On peut légitimement se demander jusqu’où iront les organisateurs s’ils continuent sur cette lancée d’expansion de ce festival : risque d’être débordés, risque d’explosion au cas où le succès dépasse les prévisions ? La halle Marcadieu malgré son énorme capacité n’est pas extensible, le nombre de chaises et de gradins non plus… Mais nous en reparlerons sur ce blog, au moment voulu dans ce festival.
En regardant le nombre d’activités proposés dans ce festival sur 7 jours :
- 18 milongas (halle Marcadieu, Place de la Mairie, Jardin Massey, bars/pubs)
- 12 apéros-tangos en ville
- 5 séances de cinéma au Mega CGR
- 2 concerts (Gabriel Vallejo Quartet, Silvia Lallana)
- 1 conférence (le payador Wilson Saliwonczyk)
- 3 spectacles Tango
- 1 despedida le dimanche (repas dansant)

A part cela, un très grand bravo aux concepteurs très professionnels de la brochure du festival (distribuée à tous les participants et tout le public de façon générale), très jolie, pratique et bien faite.
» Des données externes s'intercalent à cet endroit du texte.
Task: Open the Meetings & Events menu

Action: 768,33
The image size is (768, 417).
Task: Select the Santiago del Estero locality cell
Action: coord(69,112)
Très claire, très explicite, pas d’erreur de compréhension de la part des lecteurs. De même pour les dépliants donnés avant concerts et spectacles, détaillants les parcours et les volontés des artistes.

Le reportage écrit de toutes ces manifestations sera important, en termes de quantité. Rendez-vous est donné aux internautes sur ce blog au fur et à mesure de la mise en ligne des articles s’y rapportant.